Instructions for the task> Set down the entries below exactly as they appear, please, from the first line to the last.

* start Given entries *

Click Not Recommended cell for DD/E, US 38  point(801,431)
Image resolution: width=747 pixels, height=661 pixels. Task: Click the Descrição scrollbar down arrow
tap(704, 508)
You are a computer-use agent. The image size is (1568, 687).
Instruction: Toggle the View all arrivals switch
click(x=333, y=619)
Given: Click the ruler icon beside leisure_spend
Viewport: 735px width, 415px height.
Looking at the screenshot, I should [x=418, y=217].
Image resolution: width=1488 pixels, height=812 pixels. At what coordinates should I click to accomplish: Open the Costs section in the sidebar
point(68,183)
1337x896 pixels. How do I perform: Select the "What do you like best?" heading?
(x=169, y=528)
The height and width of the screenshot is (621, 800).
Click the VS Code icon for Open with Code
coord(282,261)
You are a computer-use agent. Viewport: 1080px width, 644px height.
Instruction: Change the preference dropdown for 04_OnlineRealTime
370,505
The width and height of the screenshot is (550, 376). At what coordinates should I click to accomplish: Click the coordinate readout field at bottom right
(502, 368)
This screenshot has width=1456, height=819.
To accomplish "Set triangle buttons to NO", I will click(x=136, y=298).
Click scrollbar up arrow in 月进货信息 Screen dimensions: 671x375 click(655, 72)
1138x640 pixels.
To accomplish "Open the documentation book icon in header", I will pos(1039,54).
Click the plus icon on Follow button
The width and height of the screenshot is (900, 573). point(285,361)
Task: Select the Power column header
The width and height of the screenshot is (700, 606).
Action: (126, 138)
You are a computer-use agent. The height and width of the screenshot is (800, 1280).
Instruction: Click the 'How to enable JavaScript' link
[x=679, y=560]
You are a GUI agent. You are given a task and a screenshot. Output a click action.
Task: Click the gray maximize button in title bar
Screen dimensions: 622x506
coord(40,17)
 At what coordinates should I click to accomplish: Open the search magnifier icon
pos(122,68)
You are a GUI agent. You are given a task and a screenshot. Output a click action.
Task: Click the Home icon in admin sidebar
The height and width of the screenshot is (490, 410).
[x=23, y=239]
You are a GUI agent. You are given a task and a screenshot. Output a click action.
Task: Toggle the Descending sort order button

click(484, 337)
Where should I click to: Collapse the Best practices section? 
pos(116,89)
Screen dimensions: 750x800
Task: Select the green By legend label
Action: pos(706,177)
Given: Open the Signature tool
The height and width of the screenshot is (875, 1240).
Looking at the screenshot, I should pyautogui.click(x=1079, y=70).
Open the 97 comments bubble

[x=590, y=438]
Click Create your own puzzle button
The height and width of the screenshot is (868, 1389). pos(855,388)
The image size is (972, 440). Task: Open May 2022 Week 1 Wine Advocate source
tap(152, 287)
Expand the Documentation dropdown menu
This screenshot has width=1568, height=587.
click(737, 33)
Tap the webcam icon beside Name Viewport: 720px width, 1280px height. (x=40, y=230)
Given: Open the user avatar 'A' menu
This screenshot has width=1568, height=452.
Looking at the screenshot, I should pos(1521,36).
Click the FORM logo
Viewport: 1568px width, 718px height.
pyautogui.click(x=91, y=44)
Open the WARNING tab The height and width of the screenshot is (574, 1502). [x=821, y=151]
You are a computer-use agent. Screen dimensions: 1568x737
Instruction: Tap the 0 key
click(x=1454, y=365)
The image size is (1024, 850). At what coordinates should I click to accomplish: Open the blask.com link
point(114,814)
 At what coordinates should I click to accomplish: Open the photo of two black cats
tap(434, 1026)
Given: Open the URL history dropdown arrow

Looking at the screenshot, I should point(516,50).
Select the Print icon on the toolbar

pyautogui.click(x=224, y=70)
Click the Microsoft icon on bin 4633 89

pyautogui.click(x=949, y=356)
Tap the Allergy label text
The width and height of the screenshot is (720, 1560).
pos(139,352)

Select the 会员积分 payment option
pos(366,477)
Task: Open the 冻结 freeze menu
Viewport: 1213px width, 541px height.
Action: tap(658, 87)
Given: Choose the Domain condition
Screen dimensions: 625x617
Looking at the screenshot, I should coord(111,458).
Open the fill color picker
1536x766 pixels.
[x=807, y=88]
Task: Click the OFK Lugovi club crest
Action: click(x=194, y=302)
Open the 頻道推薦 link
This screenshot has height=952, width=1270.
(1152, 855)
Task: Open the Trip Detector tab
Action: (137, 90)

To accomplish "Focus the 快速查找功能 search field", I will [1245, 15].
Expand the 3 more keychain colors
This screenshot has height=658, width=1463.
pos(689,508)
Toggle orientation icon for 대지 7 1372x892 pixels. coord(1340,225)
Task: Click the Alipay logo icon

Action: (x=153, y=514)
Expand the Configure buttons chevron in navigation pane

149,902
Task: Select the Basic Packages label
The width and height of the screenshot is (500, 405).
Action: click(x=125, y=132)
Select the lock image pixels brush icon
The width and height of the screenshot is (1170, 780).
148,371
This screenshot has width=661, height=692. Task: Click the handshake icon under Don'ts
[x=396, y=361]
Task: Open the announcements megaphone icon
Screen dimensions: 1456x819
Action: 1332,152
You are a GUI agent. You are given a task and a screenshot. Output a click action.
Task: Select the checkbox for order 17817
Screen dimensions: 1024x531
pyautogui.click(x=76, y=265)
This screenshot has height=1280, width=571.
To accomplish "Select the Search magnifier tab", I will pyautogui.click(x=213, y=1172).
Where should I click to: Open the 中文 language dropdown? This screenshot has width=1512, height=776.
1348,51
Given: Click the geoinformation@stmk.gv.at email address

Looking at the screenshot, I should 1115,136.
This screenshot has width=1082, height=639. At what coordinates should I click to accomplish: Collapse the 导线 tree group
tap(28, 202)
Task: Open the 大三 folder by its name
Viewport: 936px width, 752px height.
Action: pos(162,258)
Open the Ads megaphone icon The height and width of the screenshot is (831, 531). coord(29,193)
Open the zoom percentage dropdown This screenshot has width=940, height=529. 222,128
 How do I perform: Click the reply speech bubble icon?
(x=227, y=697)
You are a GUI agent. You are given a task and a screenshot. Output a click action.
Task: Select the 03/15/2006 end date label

* end Given entries *

Solved exercise>
Click Not Recommended cell for DD/E, US 38  point(801,431)
Image resolution: width=747 pixels, height=661 pixels. Task: Click the Descrição scrollbar down arrow
tap(704, 508)
You are a computer-use agent. The image size is (1568, 687).
Instruction: Toggle the View all arrivals switch
click(x=333, y=619)
Given: Click the ruler icon beside leisure_spend
Viewport: 735px width, 415px height.
Looking at the screenshot, I should [x=418, y=217].
Image resolution: width=1488 pixels, height=812 pixels. At what coordinates should I click to accomplish: Open the Costs section in the sidebar
point(68,183)
1337x896 pixels. How do I perform: Select the "What do you like best?" heading?
(x=169, y=528)
The height and width of the screenshot is (621, 800).
Click the VS Code icon for Open with Code
coord(282,261)
You are a computer-use agent. Viewport: 1080px width, 644px height.
Instruction: Change the preference dropdown for 04_OnlineRealTime
370,505
The width and height of the screenshot is (550, 376). At what coordinates should I click to accomplish: Click the coordinate readout field at bottom right
(502, 368)
This screenshot has width=1456, height=819.
To accomplish "Set triangle buttons to NO", I will click(x=136, y=298).
Click scrollbar up arrow in 月进货信息 Screen dimensions: 671x375 click(655, 72)
1138x640 pixels.
To accomplish "Open the documentation book icon in header", I will pos(1039,54).
Click the plus icon on Follow button
The width and height of the screenshot is (900, 573). point(285,361)
Task: Select the Power column header
The width and height of the screenshot is (700, 606).
Action: (126, 138)
You are a computer-use agent. The height and width of the screenshot is (800, 1280).
Instruction: Click the 'How to enable JavaScript' link
[x=679, y=560]
You are a GUI agent. You are given a task and a screenshot. Output a click action.
Task: Click the gray maximize button in title bar
Screen dimensions: 622x506
coord(40,17)
 At what coordinates should I click to accomplish: Open the search magnifier icon
pos(122,68)
You are a GUI agent. You are given a task and a screenshot. Output a click action.
Task: Click the Home icon in admin sidebar
The height and width of the screenshot is (490, 410).
[x=23, y=239]
You are a GUI agent. You are given a task and a screenshot. Output a click action.
Task: Toggle the Descending sort order button

click(484, 337)
Where should I click to: Collapse the Best practices section? 
pos(116,89)
Screen dimensions: 750x800
Task: Select the green By legend label
Action: pos(706,177)
Given: Open the Signature tool
The height and width of the screenshot is (875, 1240).
Looking at the screenshot, I should pyautogui.click(x=1079, y=70).
Open the 97 comments bubble

[x=590, y=438]
Click Create your own puzzle button
The height and width of the screenshot is (868, 1389). pos(855,388)
The image size is (972, 440). Task: Open May 2022 Week 1 Wine Advocate source
tap(152, 287)
Expand the Documentation dropdown menu
This screenshot has width=1568, height=587.
click(737, 33)
Tap the webcam icon beside Name Viewport: 720px width, 1280px height. (x=40, y=230)
Given: Open the user avatar 'A' menu
This screenshot has width=1568, height=452.
Looking at the screenshot, I should pos(1521,36).
Click the FORM logo
Viewport: 1568px width, 718px height.
pyautogui.click(x=91, y=44)
Open the WARNING tab The height and width of the screenshot is (574, 1502). [x=821, y=151]
You are a computer-use agent. Screen dimensions: 1568x737
Instruction: Tap the 0 key
click(x=1454, y=365)
The image size is (1024, 850). At what coordinates should I click to accomplish: Open the blask.com link
point(114,814)
 At what coordinates should I click to accomplish: Open the photo of two black cats
tap(434, 1026)
Given: Open the URL history dropdown arrow

Looking at the screenshot, I should point(516,50).
Select the Print icon on the toolbar

pyautogui.click(x=224, y=70)
Click the Microsoft icon on bin 4633 89

pyautogui.click(x=949, y=356)
Tap the Allergy label text
The width and height of the screenshot is (720, 1560).
pos(139,352)

Select the 会员积分 payment option
pos(366,477)
Task: Open the 冻结 freeze menu
Viewport: 1213px width, 541px height.
Action: tap(658, 87)
Given: Choose the Domain condition
Screen dimensions: 625x617
Looking at the screenshot, I should coord(111,458).
Open the fill color picker
1536x766 pixels.
[x=807, y=88]
Task: Click the OFK Lugovi club crest
Action: click(x=194, y=302)
Open the 頻道推薦 link
This screenshot has height=952, width=1270.
(1152, 855)
Task: Open the Trip Detector tab
Action: (137, 90)

To accomplish "Focus the 快速查找功能 search field", I will [1245, 15].
Expand the 3 more keychain colors
This screenshot has height=658, width=1463.
pos(689,508)
Toggle orientation icon for 대지 7 1372x892 pixels. coord(1340,225)
Task: Click the Alipay logo icon

Action: (x=153, y=514)
Expand the Configure buttons chevron in navigation pane

149,902
Task: Select the Basic Packages label
The width and height of the screenshot is (500, 405).
Action: click(x=125, y=132)
Select the lock image pixels brush icon
The width and height of the screenshot is (1170, 780).
148,371
This screenshot has width=661, height=692. Task: Click the handshake icon under Don'ts
[x=396, y=361]
Task: Open the announcements megaphone icon
Screen dimensions: 1456x819
Action: 1332,152
You are a GUI agent. You are given a task and a screenshot. Output a click action.
Task: Select the checkbox for order 17817
Screen dimensions: 1024x531
pyautogui.click(x=76, y=265)
This screenshot has height=1280, width=571.
To accomplish "Select the Search magnifier tab", I will pyautogui.click(x=213, y=1172).
Where should I click to: Open the 中文 language dropdown? This screenshot has width=1512, height=776.
1348,51
Given: Click the geoinformation@stmk.gv.at email address

Looking at the screenshot, I should 1115,136.
This screenshot has width=1082, height=639. At what coordinates should I click to accomplish: Collapse the 导线 tree group
tap(28, 202)
Task: Open the 大三 folder by its name
Viewport: 936px width, 752px height.
Action: pos(162,258)
Open the Ads megaphone icon The height and width of the screenshot is (831, 531). coord(29,193)
Open the zoom percentage dropdown This screenshot has width=940, height=529. 222,128
 How do I perform: Click the reply speech bubble icon?
(x=227, y=697)
You are a GUI agent. You are given a task and a screenshot. Output a click action.
Task: Select the 03/15/2006 end date label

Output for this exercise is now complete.